Table 4. Top 10 Highly-cited articles.

Table 5. Top 10 Highly-productive articles.

Table 6. Top 10 Highly-cited articles.

Figure 5. Keywords co-occurrence network.

miR-155 exerts a crucial role in controlling inflammatory responses and apoptosis signaling associated with epilepsy [19] - [26]. miR-155 expression is elevated in model of epilepsy and PWD [19] [22] [23] [25] [27]. On the one hand, miR-155 may regulate neuroinflammatory responses by interacting with TNF-α [22]. On another hand, this miRNA can also induce neuronal apoptosis via regulating Sestrin-3, BDNF and PI3K/Akt/mTOR signaling pathway [23] [24] [25].

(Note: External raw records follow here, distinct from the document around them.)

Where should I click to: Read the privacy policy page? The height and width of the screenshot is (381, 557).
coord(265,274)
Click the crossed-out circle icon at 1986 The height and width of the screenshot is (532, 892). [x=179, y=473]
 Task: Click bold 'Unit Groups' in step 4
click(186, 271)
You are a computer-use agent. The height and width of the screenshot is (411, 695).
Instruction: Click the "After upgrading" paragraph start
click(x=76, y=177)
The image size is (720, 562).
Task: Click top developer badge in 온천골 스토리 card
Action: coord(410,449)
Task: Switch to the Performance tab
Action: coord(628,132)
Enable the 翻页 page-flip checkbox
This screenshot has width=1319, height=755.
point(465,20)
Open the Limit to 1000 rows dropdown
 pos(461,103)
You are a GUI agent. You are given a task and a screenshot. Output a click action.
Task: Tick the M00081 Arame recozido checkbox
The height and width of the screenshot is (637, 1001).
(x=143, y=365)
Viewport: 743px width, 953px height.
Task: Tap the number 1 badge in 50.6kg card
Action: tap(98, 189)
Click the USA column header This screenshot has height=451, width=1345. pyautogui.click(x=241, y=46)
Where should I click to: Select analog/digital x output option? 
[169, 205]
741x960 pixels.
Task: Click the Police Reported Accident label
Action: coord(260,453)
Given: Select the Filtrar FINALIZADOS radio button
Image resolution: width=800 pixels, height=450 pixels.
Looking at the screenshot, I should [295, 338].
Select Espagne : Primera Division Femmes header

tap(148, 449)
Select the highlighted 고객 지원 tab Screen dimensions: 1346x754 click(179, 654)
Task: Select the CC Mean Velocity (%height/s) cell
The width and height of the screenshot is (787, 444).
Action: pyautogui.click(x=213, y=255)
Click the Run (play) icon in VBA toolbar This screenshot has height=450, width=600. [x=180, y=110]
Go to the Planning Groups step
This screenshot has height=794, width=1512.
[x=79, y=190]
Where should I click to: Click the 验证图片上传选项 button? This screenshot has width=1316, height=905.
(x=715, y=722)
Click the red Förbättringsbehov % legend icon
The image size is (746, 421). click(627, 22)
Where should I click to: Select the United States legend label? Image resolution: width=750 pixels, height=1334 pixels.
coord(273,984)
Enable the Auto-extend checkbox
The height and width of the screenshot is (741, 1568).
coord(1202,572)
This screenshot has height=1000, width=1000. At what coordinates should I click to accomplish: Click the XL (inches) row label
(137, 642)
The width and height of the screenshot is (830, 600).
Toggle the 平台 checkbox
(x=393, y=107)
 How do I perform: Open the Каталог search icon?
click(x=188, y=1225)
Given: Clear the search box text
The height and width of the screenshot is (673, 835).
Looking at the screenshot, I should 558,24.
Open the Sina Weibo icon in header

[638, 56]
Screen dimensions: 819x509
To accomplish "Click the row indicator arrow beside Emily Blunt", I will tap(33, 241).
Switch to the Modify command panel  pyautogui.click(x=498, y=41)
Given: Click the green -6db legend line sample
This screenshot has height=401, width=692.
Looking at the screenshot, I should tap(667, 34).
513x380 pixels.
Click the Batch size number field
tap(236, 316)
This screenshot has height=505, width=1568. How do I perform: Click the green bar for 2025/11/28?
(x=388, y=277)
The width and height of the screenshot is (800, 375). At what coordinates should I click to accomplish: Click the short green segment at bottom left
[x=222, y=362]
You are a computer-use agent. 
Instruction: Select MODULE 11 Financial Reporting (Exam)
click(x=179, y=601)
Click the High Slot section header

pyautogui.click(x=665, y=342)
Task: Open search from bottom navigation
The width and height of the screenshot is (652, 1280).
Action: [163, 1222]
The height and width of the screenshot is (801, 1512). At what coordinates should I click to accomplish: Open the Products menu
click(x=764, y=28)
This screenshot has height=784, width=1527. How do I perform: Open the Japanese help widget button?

In the dynamic control of neuronal development, maturation, and functioning, miR-132 plays a role in axon growth, neural migration, and plasticity [28]. MiR-132 was upregulated in the Three Stages (The latent stage, acute and chronic stages) of MTLE (Mesial Temporal Lobe Epilepsy) and in Immature Rats Children with MTLE [29]. In vitro and in vivo studies showed that miR-132 could promote epileptogenesis and progression of epilepsy by modulating dendritic spines, reducing neuronal apoptosis, and altering neuronal excitability [30] [31] [32]. Moreover, Bioinformatics suggests that miR-132 not only promotes primary epilepsy, but it also promotes glioma-induced epilepsy [33].

5. Conclusion

microRNAs in epilepsy remain an active field, with a large number of microRNAs shown to be associated with epilepsy. Especially, miR-146a, miR-155 and miR-132 can cause exacerbation of epilepsy and are hot spots for research in epilepsy. miR-155 regulates inflammatory responses and apoptosis signaling associated with epilepsy. miR-146a can induce inflammation, neuronal injury and medication resistance. Modulating dendritic spines, reducing neuronal apoptosis, and altering neuronal excitability may be responsible for miR-132 exacerbating epilepsy. More and more microRNAs associated with epilepsy will be found and mechanisms related to epilepsy will be eluted in the future.

Acknowledgements

This work was supported by funding from Affiliated Hospital of North Sichuan Medical College (No. 2021LC008).

Conflicts of Interest

The authors declare no conflicts of interest.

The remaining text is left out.